To continue the introduction, before I met X, I was a primarily vanilla bisexual female. I'd played around with some blindfolds and some "friendly bondage" (silk ties and the like), but nothing serious. Then I met X. He's a monogamous, straight, sub. He is also the man of my dreams. We've been together for four years and we're getting married in less than a month.
When we first got together, he was very upfront about his particular kinks. I had no idea how to react. I wanted to please him. I pride myself on being a good lover and I wanted to be a good lover to the man I was in love with. But a dom? Me? Whips and leather? I'm more the Lace and Roses kind of girl. But I was - and still am - crazy in love with X. I wanted to please him. And that meant learning a little about the BDSM world.

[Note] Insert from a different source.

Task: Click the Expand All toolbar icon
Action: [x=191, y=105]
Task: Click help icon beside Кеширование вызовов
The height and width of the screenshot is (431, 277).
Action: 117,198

X and I have a loving, monogamous relationship. Not to say
that a polyamorous relationship can't be loving, but it's just not what
X and I want. We only have room in our lives for each other and we fill
all the other one's needs. If you're looking for information about poly
or group settings, you won't find it here.
This blog is an exploration into BDSM from the perspective of a mostly-vanilla woman. I plan to discuss toys, attitudes, role-play, outfits, and anything else that comes up. I plan to talk about how we interact and how we compromise to make a safe, satisfying sex life. I'll review products if I feel like it and I'll talk about what we use and how it works for us.